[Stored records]
━━━━━━━━━━━━━━━━

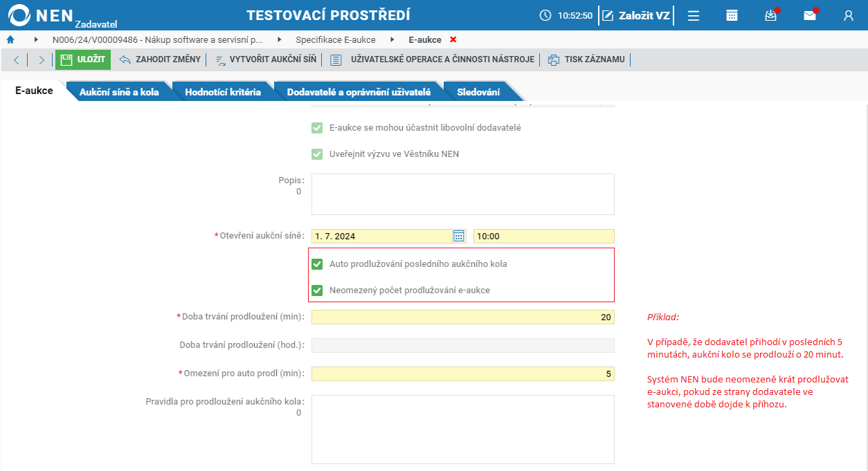The image size is (868, 471).
Task: Open the calculator icon in header
Action: click(x=732, y=15)
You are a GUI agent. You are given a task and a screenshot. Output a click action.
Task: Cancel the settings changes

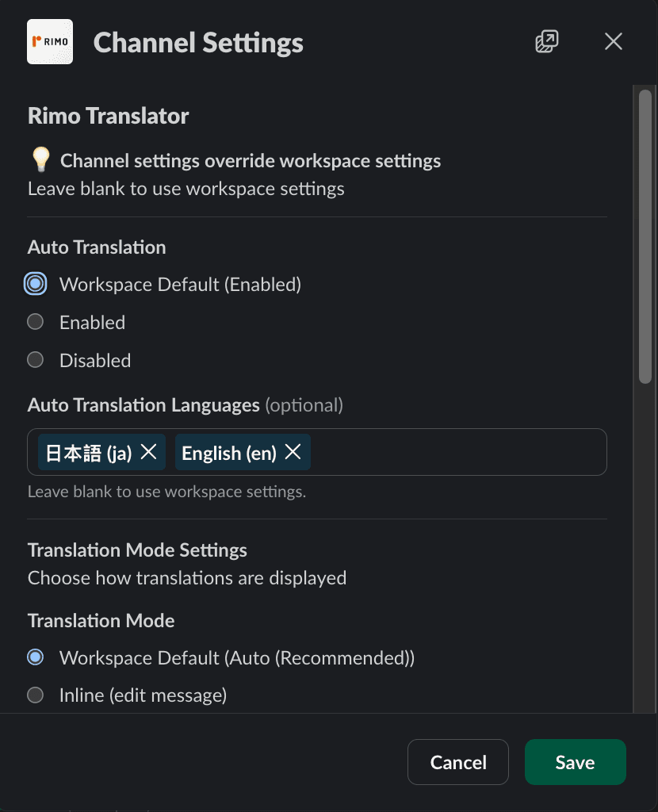(x=457, y=761)
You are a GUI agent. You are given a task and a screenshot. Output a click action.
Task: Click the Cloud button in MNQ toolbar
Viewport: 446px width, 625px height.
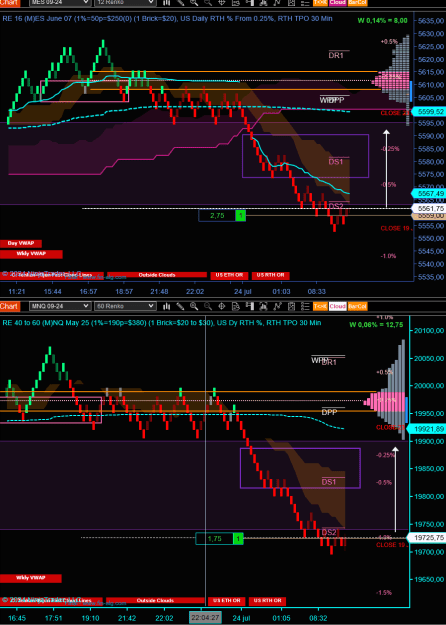coord(337,306)
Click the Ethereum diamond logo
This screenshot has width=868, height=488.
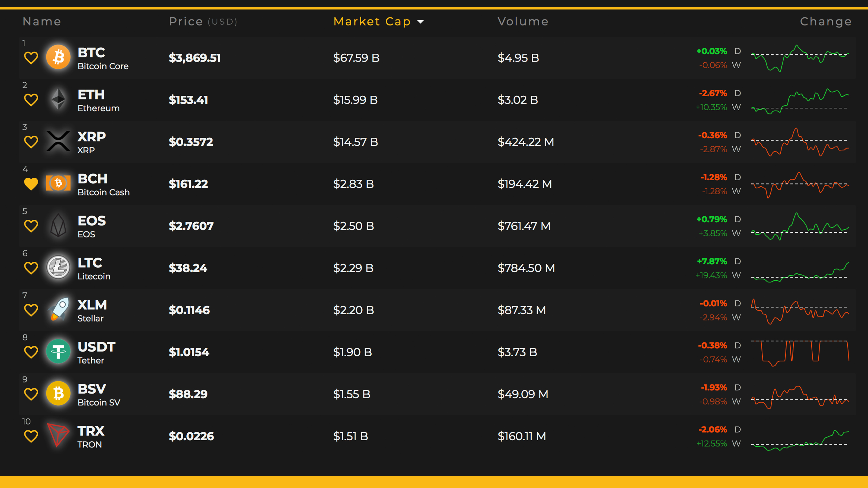[x=58, y=99]
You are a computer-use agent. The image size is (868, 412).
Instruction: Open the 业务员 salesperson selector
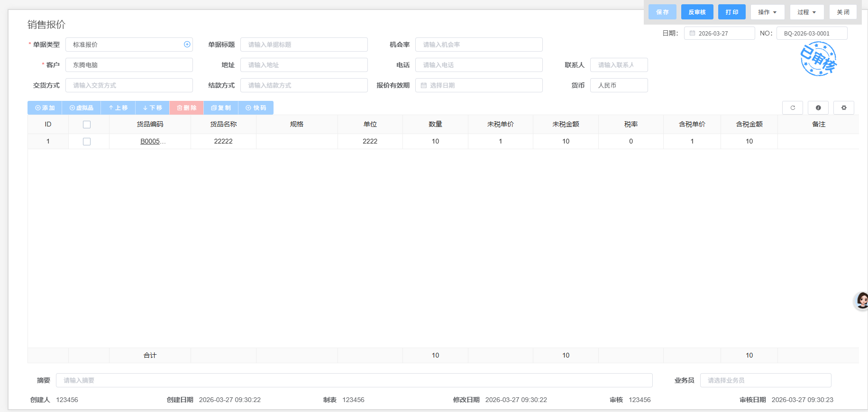click(765, 380)
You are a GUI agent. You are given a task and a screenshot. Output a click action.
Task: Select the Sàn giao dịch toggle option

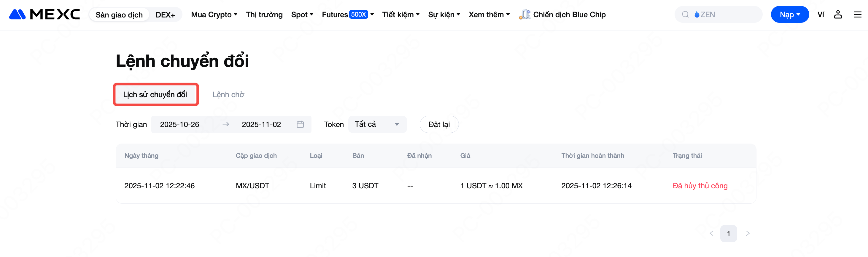(119, 15)
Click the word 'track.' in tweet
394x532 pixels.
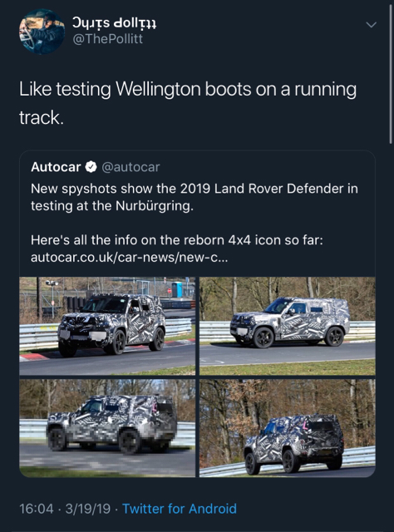point(42,118)
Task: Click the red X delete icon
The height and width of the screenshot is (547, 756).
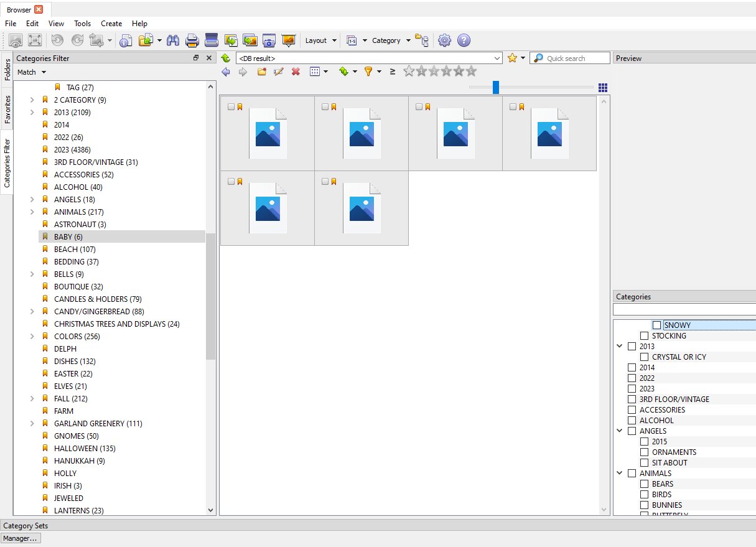Action: coord(296,72)
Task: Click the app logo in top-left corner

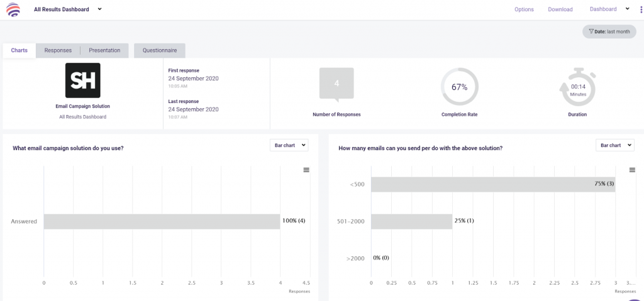Action: point(13,10)
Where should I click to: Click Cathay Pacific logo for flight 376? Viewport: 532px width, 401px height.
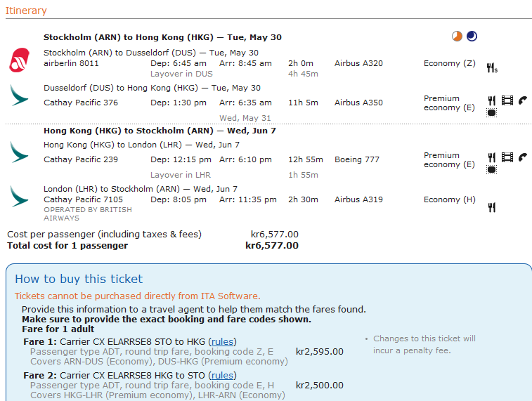[x=19, y=96]
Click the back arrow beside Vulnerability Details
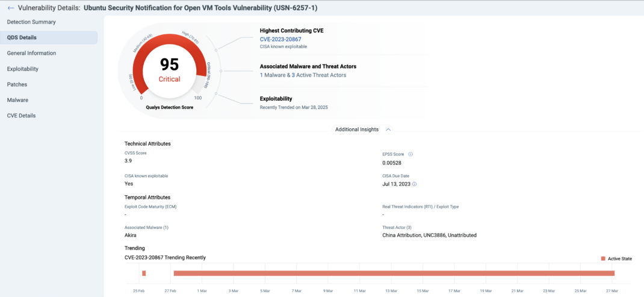The height and width of the screenshot is (297, 644). pos(11,8)

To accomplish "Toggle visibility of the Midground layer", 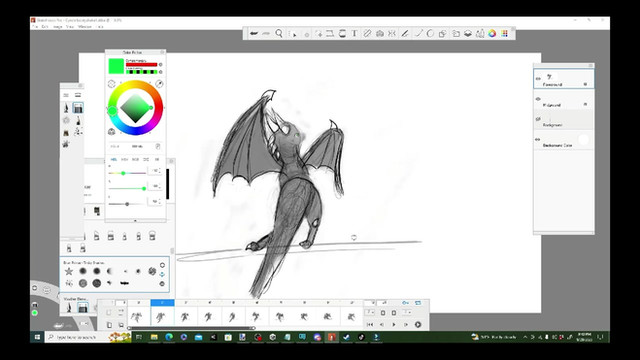I will click(538, 99).
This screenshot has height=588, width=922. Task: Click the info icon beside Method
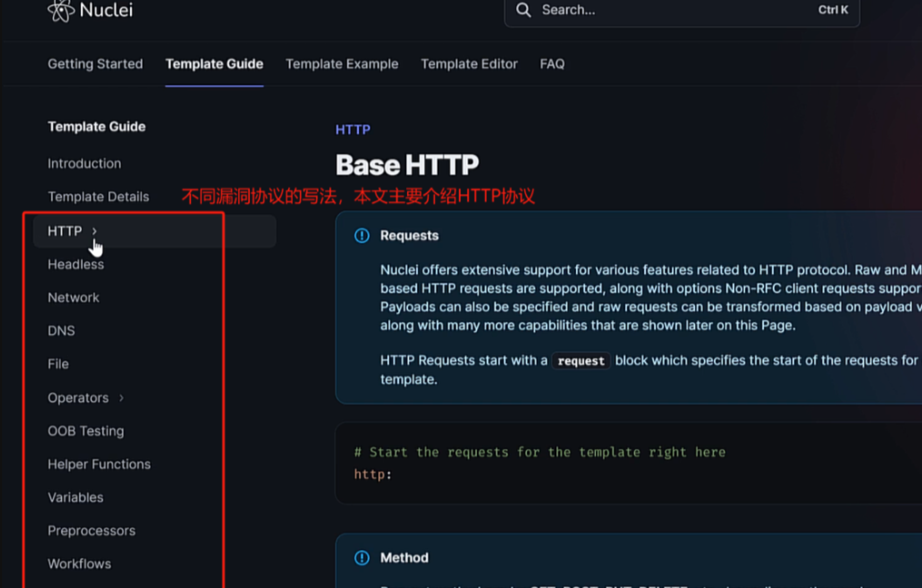[x=362, y=558]
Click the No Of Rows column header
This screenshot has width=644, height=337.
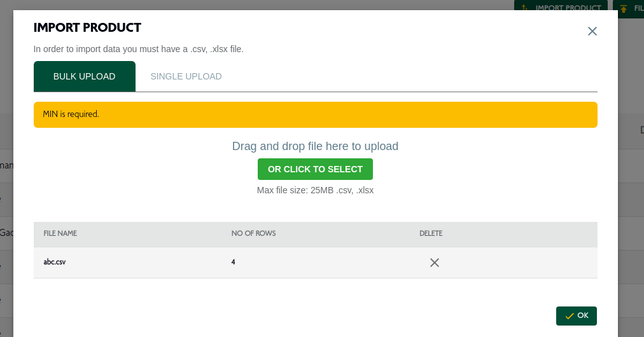click(253, 233)
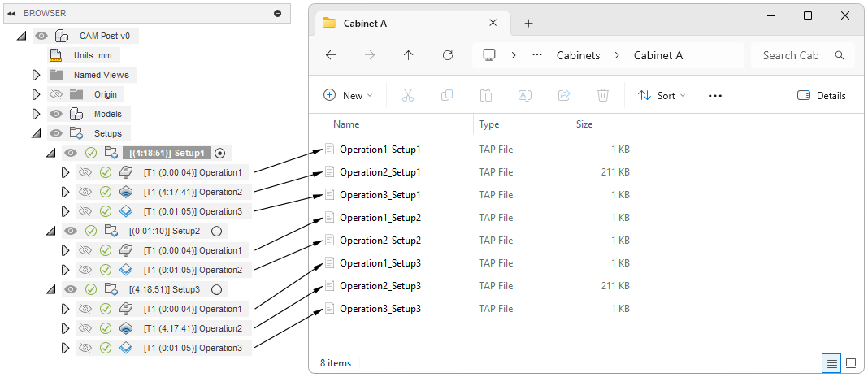
Task: Toggle visibility eye for Models
Action: pos(56,114)
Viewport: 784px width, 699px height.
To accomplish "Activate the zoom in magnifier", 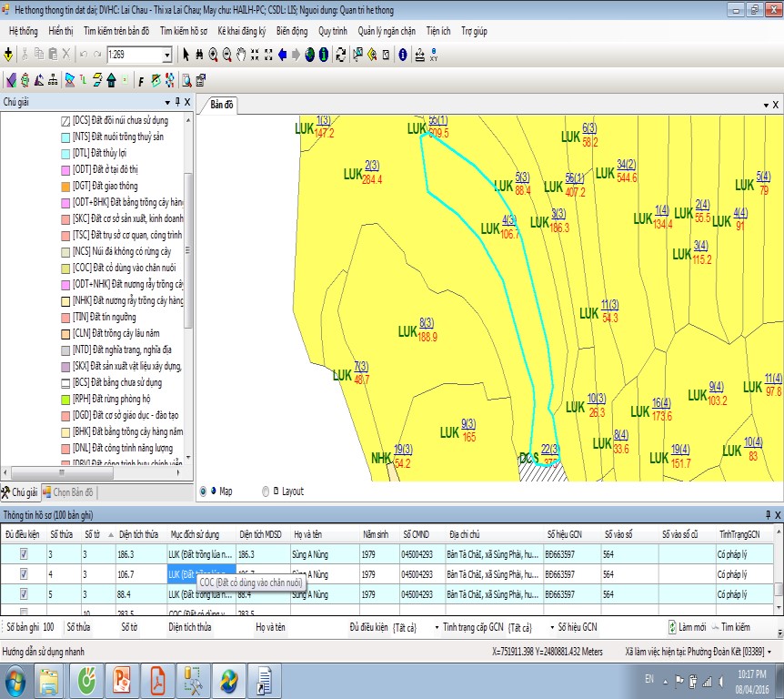I will click(x=213, y=55).
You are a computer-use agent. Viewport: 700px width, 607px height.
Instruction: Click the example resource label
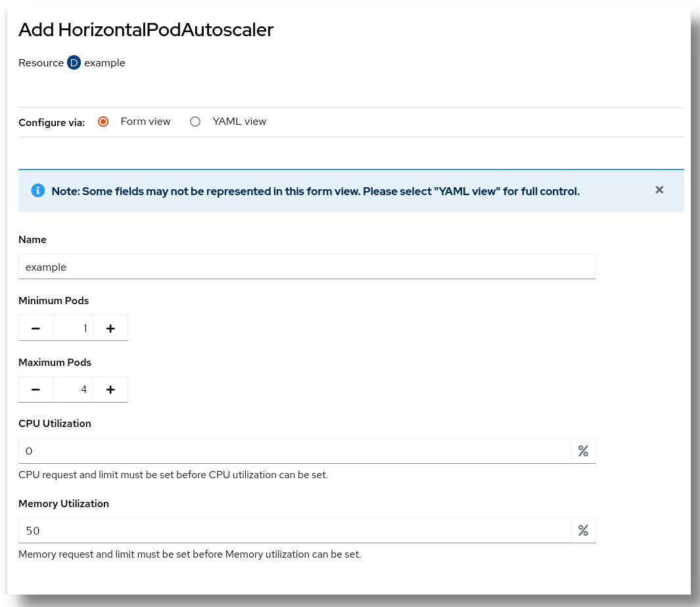tap(105, 62)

━━━━━━━━━━━━━━━━

» **Activity**: Starting with the line that contains "You are a computer-use agent. Viewport: 700px", print every line through the end of the data exactly as written; omit all pictures and add nothing else.

» **Finished task**:
You are a computer-use agent. Viewport: 700px width, 607px height.
Instruction: Click the example resource label
tap(105, 62)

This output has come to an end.